* THE TASK *
Rewrite the lines from the one containing "Click the red 50% text in banner" through the one containing "Looking at the screenshot, I should point(7,16).", putting "History panel" in place of "Activity panel" and leaving everything else as it is.
*** ENTRIES PROVIDED
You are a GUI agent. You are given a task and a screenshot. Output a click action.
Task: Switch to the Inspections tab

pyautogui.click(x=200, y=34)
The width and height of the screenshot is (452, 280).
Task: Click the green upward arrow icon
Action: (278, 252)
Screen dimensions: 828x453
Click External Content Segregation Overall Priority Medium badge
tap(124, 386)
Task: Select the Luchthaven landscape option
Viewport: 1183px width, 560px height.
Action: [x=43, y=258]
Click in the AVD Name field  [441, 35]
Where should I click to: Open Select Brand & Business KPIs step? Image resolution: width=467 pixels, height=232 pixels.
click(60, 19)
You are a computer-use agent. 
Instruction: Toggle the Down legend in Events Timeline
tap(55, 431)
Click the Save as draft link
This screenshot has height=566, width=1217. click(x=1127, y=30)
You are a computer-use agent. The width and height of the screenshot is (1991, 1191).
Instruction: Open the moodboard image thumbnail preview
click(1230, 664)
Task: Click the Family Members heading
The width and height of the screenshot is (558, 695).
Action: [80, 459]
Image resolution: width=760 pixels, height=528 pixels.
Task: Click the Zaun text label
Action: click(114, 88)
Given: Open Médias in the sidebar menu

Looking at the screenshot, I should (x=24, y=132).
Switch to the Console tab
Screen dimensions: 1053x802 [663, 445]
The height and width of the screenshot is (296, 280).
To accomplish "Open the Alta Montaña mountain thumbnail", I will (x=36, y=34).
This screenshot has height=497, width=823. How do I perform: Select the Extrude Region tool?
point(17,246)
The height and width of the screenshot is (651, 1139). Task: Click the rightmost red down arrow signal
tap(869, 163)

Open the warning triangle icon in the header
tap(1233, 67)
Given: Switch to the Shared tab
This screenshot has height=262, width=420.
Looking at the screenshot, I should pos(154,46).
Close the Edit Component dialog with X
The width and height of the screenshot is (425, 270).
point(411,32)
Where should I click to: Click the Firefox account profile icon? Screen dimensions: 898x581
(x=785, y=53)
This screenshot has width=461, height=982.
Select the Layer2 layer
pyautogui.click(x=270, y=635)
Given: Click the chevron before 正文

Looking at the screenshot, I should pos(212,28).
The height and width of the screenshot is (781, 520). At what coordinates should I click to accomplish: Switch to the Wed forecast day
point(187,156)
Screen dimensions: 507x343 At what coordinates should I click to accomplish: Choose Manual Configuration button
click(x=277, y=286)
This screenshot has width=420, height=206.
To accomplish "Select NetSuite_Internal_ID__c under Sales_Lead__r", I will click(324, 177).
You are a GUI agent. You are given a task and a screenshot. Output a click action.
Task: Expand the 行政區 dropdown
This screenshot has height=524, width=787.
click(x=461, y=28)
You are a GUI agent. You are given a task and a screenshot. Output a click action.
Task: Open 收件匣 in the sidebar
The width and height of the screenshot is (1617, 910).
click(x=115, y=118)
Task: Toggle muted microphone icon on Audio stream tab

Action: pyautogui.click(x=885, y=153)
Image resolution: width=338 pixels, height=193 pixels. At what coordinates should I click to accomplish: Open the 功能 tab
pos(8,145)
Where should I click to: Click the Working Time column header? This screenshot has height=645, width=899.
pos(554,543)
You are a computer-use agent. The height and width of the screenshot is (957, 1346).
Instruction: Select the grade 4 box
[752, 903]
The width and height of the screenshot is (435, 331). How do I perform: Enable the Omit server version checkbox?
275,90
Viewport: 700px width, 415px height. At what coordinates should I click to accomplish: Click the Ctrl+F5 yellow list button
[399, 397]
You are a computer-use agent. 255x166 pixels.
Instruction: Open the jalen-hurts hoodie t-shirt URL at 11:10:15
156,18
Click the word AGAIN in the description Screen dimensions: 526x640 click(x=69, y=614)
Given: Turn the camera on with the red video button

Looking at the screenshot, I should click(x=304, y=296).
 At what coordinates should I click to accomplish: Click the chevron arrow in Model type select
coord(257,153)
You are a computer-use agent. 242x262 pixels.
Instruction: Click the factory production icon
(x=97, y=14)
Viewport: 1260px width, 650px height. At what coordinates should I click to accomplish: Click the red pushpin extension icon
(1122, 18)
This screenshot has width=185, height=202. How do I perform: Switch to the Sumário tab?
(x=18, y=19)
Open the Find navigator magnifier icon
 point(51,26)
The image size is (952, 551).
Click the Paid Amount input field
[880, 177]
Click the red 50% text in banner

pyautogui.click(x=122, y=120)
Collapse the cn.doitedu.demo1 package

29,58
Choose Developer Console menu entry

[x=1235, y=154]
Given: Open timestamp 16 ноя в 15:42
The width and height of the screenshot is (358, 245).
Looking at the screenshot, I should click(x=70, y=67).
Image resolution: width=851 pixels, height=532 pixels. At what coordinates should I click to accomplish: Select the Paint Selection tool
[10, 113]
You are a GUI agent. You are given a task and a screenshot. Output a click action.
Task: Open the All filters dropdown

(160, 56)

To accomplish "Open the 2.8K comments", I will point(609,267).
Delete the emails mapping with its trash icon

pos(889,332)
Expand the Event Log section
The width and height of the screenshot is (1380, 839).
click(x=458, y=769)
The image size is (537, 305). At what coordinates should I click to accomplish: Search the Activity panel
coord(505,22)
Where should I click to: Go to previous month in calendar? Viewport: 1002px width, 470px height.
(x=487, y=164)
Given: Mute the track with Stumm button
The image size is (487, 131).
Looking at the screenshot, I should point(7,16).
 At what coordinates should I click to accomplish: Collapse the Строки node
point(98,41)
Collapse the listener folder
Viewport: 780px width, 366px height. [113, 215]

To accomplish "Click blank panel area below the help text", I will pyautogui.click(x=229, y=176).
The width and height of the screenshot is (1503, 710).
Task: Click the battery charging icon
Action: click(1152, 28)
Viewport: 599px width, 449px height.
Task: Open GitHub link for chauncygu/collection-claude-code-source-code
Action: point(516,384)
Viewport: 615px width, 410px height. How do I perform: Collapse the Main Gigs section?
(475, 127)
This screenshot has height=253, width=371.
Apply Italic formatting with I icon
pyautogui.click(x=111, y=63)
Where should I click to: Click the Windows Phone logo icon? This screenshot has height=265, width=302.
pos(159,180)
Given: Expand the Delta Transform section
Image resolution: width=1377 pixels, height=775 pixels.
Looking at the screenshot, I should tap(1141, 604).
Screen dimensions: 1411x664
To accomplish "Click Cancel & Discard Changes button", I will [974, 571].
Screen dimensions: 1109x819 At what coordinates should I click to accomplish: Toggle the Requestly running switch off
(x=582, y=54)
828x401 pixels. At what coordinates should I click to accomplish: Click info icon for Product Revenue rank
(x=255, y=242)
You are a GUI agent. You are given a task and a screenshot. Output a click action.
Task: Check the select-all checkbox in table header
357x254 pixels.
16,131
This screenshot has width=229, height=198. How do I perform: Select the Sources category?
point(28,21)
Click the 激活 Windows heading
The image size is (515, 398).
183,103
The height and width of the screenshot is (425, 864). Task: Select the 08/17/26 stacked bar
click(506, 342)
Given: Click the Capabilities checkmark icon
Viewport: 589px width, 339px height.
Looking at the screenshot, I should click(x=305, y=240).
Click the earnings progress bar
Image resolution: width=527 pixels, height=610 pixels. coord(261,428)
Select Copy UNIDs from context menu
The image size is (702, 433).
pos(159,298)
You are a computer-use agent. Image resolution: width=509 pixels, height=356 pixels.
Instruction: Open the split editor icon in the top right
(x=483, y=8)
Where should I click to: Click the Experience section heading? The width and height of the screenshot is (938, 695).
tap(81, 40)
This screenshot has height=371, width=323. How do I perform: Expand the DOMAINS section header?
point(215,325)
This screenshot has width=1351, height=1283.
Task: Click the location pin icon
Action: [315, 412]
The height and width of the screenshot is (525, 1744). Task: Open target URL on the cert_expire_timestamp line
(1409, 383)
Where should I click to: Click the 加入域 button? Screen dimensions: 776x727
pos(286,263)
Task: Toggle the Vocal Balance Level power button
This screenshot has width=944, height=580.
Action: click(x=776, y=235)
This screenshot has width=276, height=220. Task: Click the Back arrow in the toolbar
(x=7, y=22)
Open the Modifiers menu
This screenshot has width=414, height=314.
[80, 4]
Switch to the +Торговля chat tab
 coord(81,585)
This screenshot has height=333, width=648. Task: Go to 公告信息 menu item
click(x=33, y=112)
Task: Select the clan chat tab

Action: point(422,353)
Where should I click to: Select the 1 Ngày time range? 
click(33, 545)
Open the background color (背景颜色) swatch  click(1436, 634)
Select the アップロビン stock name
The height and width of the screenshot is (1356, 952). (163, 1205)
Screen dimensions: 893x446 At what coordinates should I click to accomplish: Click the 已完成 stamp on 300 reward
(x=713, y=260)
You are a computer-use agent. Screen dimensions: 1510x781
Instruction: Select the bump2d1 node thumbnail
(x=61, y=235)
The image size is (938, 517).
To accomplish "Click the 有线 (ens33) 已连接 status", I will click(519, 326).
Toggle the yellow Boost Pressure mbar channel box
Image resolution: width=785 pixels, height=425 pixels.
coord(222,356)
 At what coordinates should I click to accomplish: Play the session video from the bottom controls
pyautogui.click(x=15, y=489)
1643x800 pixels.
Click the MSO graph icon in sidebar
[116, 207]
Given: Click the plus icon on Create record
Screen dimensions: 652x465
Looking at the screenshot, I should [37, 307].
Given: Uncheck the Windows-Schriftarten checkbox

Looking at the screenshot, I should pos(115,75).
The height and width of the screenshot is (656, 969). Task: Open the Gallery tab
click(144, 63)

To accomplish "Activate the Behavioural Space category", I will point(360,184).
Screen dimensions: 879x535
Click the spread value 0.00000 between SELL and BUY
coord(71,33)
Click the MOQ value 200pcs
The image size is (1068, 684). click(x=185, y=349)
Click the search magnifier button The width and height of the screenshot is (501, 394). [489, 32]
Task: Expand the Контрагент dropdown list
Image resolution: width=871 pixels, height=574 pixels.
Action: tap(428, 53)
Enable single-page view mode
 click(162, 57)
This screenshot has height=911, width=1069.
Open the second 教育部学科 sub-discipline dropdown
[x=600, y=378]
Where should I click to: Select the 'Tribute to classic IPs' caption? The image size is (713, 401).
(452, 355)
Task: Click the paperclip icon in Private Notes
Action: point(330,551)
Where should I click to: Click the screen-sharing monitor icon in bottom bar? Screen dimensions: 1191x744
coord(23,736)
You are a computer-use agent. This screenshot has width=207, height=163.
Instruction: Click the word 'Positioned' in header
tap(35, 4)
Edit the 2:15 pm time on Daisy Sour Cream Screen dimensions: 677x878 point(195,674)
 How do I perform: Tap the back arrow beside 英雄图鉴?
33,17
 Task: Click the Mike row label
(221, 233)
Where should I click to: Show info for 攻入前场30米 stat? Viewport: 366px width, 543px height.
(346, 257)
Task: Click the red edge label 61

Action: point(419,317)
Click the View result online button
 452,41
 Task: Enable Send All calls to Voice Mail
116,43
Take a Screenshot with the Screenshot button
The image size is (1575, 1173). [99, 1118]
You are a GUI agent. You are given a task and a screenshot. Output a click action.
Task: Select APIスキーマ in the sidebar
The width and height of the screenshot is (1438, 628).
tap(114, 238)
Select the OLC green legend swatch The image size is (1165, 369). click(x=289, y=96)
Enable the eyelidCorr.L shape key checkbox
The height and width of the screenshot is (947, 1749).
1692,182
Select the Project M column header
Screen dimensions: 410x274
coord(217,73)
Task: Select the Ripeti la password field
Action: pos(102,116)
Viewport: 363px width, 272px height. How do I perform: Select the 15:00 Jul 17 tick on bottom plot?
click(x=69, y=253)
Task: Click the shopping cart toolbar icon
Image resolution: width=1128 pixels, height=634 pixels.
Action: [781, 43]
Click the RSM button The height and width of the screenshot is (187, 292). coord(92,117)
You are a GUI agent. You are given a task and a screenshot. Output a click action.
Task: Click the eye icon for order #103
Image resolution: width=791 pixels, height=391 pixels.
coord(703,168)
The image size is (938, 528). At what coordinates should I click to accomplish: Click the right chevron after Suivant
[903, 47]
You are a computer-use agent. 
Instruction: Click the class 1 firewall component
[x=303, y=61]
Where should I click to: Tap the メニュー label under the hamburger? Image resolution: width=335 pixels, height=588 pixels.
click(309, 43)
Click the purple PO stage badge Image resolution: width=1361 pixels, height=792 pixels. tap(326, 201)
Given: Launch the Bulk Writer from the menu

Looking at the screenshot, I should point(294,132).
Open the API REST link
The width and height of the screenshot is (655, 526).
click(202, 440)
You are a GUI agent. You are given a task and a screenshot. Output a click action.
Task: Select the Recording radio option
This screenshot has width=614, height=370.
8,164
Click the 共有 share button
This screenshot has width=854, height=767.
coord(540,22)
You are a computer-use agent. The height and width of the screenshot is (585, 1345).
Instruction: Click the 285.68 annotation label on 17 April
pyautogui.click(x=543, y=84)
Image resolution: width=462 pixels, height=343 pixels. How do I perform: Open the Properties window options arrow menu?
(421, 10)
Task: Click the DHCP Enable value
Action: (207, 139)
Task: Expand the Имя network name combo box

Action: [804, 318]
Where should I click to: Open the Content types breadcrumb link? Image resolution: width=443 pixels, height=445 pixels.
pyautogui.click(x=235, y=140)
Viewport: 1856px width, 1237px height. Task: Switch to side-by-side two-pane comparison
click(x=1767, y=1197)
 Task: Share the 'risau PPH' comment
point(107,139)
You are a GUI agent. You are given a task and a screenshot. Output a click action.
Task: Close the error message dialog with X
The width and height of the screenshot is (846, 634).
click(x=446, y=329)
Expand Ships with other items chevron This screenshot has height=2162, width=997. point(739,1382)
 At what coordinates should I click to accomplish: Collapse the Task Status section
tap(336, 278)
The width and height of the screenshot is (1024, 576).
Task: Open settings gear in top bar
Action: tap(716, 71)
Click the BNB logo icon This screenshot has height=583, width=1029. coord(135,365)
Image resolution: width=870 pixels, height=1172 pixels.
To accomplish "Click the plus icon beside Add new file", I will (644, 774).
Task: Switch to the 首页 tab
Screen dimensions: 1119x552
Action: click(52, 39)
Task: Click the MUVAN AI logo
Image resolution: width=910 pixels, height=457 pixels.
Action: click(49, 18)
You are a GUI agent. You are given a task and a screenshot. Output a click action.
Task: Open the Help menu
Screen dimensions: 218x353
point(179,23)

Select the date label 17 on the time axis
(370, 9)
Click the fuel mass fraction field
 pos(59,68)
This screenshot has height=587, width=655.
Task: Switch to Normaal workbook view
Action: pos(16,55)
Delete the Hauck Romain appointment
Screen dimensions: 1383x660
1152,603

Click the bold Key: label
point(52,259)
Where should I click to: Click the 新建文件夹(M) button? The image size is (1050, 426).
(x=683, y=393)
******
* IN RESPONSE *
Click the red 50% text in banner

pyautogui.click(x=122, y=120)
Collapse the cn.doitedu.demo1 package

29,58
Choose Developer Console menu entry

[x=1235, y=154]
Given: Open timestamp 16 ноя в 15:42
The width and height of the screenshot is (358, 245).
Looking at the screenshot, I should click(x=70, y=67).
Image resolution: width=851 pixels, height=532 pixels. At what coordinates should I click to accomplish: Select the Paint Selection tool
[10, 113]
You are a GUI agent. You are given a task and a screenshot. Output a click action.
Task: Open the All filters dropdown

(160, 56)

To accomplish "Open the 2.8K comments", I will point(609,267).
Delete the emails mapping with its trash icon

pos(889,332)
Expand the Event Log section
The width and height of the screenshot is (1380, 839).
click(x=458, y=769)
The image size is (537, 305). At what coordinates should I click to accomplish: Search the History panel
coord(505,22)
Where should I click to: Go to previous month in calendar? Viewport: 1002px width, 470px height.
(x=487, y=164)
Given: Mute the track with Stumm button
The image size is (487, 131).
Looking at the screenshot, I should point(7,16).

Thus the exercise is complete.